- TASK GOAL
Arrange every line of the listing below as a numbered list, leaving out the blank lines.

[Item position entries]
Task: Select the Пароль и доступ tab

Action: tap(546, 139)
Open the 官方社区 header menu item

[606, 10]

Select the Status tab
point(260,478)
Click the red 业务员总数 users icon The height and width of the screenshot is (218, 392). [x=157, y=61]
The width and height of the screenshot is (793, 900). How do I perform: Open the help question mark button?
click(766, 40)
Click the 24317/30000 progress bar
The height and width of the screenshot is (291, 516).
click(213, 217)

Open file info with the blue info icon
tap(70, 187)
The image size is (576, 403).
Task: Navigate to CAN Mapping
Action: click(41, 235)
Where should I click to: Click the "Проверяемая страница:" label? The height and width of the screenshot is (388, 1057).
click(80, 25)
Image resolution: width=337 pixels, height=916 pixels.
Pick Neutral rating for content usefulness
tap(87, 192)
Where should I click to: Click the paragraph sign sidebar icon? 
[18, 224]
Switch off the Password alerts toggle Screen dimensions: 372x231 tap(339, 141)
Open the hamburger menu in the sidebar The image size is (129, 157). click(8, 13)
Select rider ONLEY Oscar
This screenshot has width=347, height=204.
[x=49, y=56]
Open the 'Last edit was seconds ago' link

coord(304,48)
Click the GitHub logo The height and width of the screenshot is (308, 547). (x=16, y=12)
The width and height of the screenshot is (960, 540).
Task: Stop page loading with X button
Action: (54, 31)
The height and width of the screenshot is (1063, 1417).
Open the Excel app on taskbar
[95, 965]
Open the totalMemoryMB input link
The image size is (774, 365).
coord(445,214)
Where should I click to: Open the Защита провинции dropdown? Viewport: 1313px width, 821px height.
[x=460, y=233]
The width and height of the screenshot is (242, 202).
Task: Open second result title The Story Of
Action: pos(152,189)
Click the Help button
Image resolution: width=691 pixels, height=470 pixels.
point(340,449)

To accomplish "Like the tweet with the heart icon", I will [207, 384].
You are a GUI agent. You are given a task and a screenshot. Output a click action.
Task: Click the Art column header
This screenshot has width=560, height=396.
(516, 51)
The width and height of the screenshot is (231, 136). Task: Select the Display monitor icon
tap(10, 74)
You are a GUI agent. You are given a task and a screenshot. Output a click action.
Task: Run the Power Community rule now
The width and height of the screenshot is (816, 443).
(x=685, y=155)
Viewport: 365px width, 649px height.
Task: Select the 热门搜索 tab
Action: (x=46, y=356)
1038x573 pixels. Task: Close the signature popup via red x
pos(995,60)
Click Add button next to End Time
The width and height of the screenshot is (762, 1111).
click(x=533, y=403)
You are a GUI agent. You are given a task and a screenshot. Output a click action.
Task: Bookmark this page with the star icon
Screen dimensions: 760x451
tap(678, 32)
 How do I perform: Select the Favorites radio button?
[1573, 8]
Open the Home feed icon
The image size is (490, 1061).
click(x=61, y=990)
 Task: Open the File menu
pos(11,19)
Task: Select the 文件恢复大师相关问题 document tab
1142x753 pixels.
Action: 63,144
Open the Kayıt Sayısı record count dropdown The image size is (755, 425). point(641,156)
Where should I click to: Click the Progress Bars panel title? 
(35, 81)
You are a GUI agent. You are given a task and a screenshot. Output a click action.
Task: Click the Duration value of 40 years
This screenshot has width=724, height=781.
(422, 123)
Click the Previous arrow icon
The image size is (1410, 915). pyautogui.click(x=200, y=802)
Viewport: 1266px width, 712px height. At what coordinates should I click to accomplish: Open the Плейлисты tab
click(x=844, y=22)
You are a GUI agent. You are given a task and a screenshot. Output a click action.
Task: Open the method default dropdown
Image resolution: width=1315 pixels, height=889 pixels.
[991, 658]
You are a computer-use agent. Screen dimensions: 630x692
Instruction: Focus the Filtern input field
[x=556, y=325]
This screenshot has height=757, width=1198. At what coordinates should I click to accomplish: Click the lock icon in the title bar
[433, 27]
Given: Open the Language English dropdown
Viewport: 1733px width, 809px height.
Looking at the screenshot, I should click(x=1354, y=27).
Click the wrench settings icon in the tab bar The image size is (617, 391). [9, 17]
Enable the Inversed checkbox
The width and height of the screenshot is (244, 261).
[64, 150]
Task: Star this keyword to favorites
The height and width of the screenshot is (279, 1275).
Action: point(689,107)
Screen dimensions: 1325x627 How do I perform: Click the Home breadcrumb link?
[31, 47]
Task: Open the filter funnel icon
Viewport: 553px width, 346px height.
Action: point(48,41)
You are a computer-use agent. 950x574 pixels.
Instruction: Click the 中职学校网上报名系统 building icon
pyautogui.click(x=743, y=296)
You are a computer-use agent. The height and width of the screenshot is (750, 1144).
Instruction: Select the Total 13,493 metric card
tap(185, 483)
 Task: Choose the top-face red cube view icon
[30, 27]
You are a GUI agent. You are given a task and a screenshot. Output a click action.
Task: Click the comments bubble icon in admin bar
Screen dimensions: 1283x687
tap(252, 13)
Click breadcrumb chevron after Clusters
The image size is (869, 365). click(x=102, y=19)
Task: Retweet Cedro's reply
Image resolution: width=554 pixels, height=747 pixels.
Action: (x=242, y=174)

- FINAL RESULT
1. Task: Select the Пароль и доступ tab
2. Action: tap(546, 139)
3. Open the 官方社区 header menu item
4. [606, 10]
5. Select the Status tab
6. point(260,478)
7. Click the red 业务员总数 users icon The height and width of the screenshot is (218, 392). [x=157, y=61]
8. The width and height of the screenshot is (793, 900). How do I perform: Open the help question mark button?
9. click(766, 40)
10. Click the 24317/30000 progress bar
11. The height and width of the screenshot is (291, 516).
12. click(213, 217)
13. Open file info with the blue info icon
14. tap(70, 187)
15. The image size is (576, 403).
16. Task: Navigate to CAN Mapping
17. Action: click(41, 235)
18. Where should I click to: Click the "Проверяемая страница:" label? The height and width of the screenshot is (388, 1057).
19. click(80, 25)
20. Image resolution: width=337 pixels, height=916 pixels.
21. Pick Neutral rating for content usefulness
22. tap(87, 192)
23. Where should I click to: Click the paragraph sign sidebar icon? 
24. [18, 224]
25. Switch off the Password alerts toggle Screen dimensions: 372x231 tap(339, 141)
26. Open the hamburger menu in the sidebar The image size is (129, 157). click(8, 13)
27. Select rider ONLEY Oscar
28. This screenshot has width=347, height=204.
29. [x=49, y=56]
30. Open the 'Last edit was seconds ago' link
31. coord(304,48)
32. Click the GitHub logo The height and width of the screenshot is (308, 547). (x=16, y=12)
33. The width and height of the screenshot is (960, 540).
34. Task: Stop page loading with X button
35. Action: (54, 31)
36. The height and width of the screenshot is (1063, 1417).
37. Open the Excel app on taskbar
38. [95, 965]
39. Open the totalMemoryMB input link
40. The image size is (774, 365).
41. coord(445,214)
42. Where should I click to: Open the Защита провинции dropdown? Viewport: 1313px width, 821px height.
43. [x=460, y=233]
44. The width and height of the screenshot is (242, 202).
45. Task: Open second result title The Story Of
46. Action: pos(152,189)
47. Click the Help button
48. Image resolution: width=691 pixels, height=470 pixels.
49. point(340,449)
50. To accomplish "Like the tweet with the heart icon", I will [207, 384].
51. You are a GUI agent. You are given a task and a screenshot. Output a click action.
52. Task: Click the Art column header
53. This screenshot has width=560, height=396.
54. (516, 51)
55. The width and height of the screenshot is (231, 136). Task: Select the Display monitor icon
56. tap(10, 74)
57. You are a GUI agent. You are given a task and a screenshot. Output a click action.
58. Task: Run the Power Community rule now
59. The width and height of the screenshot is (816, 443).
60. (x=685, y=155)
61. Viewport: 365px width, 649px height.
62. Task: Select the 热门搜索 tab
63. Action: (x=46, y=356)
64. 1038x573 pixels. Task: Close the signature popup via red x
65. pos(995,60)
66. Click Add button next to End Time
67. The width and height of the screenshot is (762, 1111).
68. click(x=533, y=403)
69. You are a GUI agent. You are given a task and a screenshot. Output a click action.
70. Task: Bookmark this page with the star icon
71. Screen dimensions: 760x451
72. tap(678, 32)
73.  How do I perform: Select the Favorites radio button?
74. [1573, 8]
75. Open the Home feed icon
76. The image size is (490, 1061).
77. click(x=61, y=990)
78.  Task: Open the File menu
79. pos(11,19)
80. Task: Select the 文件恢复大师相关问题 document tab
81. 1142x753 pixels.
82. Action: 63,144
83. Open the Kayıt Sayısı record count dropdown The image size is (755, 425). point(641,156)
84. Where should I click to: Click the Progress Bars panel title? 
85. (35, 81)
86. You are a GUI agent. You are given a task and a screenshot. Output a click action.
87. Task: Click the Duration value of 40 years
88. This screenshot has width=724, height=781.
89. (422, 123)
90. Click the Previous arrow icon
91. The image size is (1410, 915). pyautogui.click(x=200, y=802)
92. Viewport: 1266px width, 712px height. At what coordinates should I click to accomplish: Open the Плейлисты tab
93. click(x=844, y=22)
94. You are a GUI agent. You are given a task and a screenshot. Output a click action.
95. Task: Open the method default dropdown
96. Image resolution: width=1315 pixels, height=889 pixels.
97. [991, 658]
98. You are a computer-use agent. Screen dimensions: 630x692
99. Instruction: Focus the Filtern input field
100. [x=556, y=325]
101. This screenshot has height=757, width=1198. At what coordinates should I click to accomplish: Click the lock icon in the title bar
102. [433, 27]
103. Given: Open the Language English dropdown
104. Viewport: 1733px width, 809px height.
105. Looking at the screenshot, I should click(x=1354, y=27).
106. Click the wrench settings icon in the tab bar The image size is (617, 391). [9, 17]
107. Enable the Inversed checkbox
108. The width and height of the screenshot is (244, 261).
109. [64, 150]
110. Task: Star this keyword to favorites
111. The height and width of the screenshot is (279, 1275).
112. Action: point(689,107)
113. Screen dimensions: 1325x627 How do I perform: Click the Home breadcrumb link?
114. [31, 47]
115. Task: Open the filter funnel icon
116. Viewport: 553px width, 346px height.
117. Action: point(48,41)
118. You are a computer-use agent. 950x574 pixels.
119. Instruction: Click the 中职学校网上报名系统 building icon
120. pyautogui.click(x=743, y=296)
121. You are a computer-use agent. The height and width of the screenshot is (750, 1144).
122. Instruction: Select the Total 13,493 metric card
123. tap(185, 483)
124.  Task: Choose the top-face red cube view icon
125. [30, 27]
126. You are a GUI agent. You are given a task and a screenshot. Output a click action.
127. Task: Click the comments bubble icon in admin bar
128. Screen dimensions: 1283x687
129. tap(252, 13)
130. Click breadcrumb chevron after Clusters
131. The image size is (869, 365). click(x=102, y=19)
132. Task: Retweet Cedro's reply
133. Image resolution: width=554 pixels, height=747 pixels.
134. Action: (x=242, y=174)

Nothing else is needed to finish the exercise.